§ Extracto del documento
........

Y allí estaba yo, sentada, con mis crinejas y mi pulcro uniforme, en el tercer puesto de la primera fila, cercana al escritorio de la maestra. Siempre escogía ese lugar porque podía escuchar y ver mejor lo que la profesora enseñaba, especialmente durante las clases de castellano y artística, y todas aquellas que me permitieran hacer uso de mi imaginación. Es por ello que siempre era el “primer frijolito” que aparecía en cuanto acto inventaran en la escuela. No había día de la madre, del padre o de la bandera, día del árbol, de la cruz de mayo o semana de alimentación, que yo no participara. Esto no lo hacía con la finalidad de sacar buenas notas o destacarme de los demás; todo lo contrario, lo hacía con el objetivo de divertirme mientras me disfrazaba y jugaba en horas de clase. Pero este recuerdo no fue nada divertido.

........

Por favor, reproduce sin cambios el pasaje del recuerdo escolar de arriba que empieza en “Y allí estaba” y acaba en “fue nada divertido.”.

........

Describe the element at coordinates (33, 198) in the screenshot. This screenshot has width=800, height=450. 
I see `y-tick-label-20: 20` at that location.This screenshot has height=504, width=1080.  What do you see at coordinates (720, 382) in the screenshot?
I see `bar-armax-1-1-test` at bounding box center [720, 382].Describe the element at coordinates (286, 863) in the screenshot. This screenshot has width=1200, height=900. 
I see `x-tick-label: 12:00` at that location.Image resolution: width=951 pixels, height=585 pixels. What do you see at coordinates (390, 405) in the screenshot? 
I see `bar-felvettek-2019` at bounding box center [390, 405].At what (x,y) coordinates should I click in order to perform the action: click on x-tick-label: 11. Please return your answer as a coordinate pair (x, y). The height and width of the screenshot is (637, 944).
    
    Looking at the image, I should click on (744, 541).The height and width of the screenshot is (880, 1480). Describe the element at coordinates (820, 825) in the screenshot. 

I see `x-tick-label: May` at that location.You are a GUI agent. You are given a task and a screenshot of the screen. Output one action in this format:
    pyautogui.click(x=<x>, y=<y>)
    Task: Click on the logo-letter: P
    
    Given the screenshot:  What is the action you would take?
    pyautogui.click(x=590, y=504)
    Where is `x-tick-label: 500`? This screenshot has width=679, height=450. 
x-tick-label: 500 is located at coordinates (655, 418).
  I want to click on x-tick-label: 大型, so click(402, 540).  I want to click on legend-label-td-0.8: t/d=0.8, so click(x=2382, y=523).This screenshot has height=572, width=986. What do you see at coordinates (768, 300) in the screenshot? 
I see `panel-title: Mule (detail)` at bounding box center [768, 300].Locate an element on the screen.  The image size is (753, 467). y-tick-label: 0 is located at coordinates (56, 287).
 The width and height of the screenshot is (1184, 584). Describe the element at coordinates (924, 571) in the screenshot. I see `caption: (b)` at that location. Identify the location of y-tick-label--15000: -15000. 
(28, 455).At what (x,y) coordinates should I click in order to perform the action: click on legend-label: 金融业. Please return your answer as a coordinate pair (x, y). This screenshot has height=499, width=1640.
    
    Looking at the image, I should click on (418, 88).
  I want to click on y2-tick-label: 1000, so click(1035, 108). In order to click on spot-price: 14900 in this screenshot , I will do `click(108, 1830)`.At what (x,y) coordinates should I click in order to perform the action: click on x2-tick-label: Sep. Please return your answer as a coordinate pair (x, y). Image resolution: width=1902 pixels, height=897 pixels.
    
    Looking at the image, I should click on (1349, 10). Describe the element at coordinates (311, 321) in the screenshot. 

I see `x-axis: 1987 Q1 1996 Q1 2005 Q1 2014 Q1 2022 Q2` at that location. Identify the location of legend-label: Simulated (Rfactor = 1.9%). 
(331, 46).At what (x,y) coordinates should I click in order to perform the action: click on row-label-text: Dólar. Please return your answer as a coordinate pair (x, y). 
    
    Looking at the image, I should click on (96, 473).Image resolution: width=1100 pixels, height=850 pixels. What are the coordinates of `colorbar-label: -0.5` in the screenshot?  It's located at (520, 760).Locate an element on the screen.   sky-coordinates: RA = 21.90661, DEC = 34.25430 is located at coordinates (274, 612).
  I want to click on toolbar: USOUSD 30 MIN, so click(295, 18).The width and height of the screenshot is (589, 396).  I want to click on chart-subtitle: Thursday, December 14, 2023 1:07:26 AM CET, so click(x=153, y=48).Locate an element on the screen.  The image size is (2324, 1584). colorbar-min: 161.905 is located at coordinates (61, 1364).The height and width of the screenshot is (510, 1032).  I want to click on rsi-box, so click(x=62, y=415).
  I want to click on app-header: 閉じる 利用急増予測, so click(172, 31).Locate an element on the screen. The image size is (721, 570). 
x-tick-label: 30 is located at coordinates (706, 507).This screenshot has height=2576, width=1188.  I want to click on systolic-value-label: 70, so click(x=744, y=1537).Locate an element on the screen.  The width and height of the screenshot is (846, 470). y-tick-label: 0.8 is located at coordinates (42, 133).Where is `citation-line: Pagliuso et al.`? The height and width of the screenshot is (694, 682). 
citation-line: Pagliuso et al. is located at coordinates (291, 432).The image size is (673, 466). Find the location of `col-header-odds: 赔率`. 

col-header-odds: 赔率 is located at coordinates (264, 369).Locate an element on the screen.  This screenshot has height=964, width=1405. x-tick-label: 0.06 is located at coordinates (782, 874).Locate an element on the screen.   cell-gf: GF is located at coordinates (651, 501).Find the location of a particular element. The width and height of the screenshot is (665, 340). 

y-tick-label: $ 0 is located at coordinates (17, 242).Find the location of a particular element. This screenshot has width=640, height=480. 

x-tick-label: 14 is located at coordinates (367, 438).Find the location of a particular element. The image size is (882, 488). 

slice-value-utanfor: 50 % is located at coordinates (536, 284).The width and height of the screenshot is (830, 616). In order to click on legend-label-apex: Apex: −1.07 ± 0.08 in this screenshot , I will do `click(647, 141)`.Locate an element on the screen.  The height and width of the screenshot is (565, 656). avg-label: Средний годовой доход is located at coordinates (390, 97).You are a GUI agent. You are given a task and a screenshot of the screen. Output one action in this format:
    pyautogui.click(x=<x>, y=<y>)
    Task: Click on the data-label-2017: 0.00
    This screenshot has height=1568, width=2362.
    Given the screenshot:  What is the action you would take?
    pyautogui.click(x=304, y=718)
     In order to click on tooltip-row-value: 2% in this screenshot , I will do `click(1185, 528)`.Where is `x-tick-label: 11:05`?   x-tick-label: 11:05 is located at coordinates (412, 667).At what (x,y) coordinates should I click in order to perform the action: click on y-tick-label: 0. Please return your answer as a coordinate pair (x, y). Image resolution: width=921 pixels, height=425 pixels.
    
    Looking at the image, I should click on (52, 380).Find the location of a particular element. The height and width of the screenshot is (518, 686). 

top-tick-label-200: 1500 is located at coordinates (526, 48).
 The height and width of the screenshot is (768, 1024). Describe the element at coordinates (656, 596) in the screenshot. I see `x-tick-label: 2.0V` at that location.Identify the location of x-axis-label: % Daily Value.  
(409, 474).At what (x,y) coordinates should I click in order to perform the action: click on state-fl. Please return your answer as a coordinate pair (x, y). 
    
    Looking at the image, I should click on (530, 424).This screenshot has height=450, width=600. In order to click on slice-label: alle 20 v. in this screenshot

........

§ Resultado
Y allí estaba yo, sentada, con mis crinejas y mi pulcro uniforme, en el tercer puesto de la primera fila, cercana al escritorio de la maestra. Siempre escogía ese lugar porque podía escuchar y ver mejor lo que la profesora enseñaba, especialmente durante las clases de castellano y artística, y todas aquellas que me permitieran hacer uso de mi imaginación. Es por ello que siempre era el “primer frijolito” que aparecía en cuanto acto inventaran en la escuela. No había día de la madre, del padre o de la bandera, día del árbol, de la cruz de mayo o semana de alimentación, que yo no participara. Esto no lo hacía con la finalidad de sacar buenas notas o destacarme de los demás; todo lo contrario, lo hacía con el objetivo de divertirme mientras me disfrazaba y jugaba en horas de clase. Pero este recuerdo no fue nada divertido.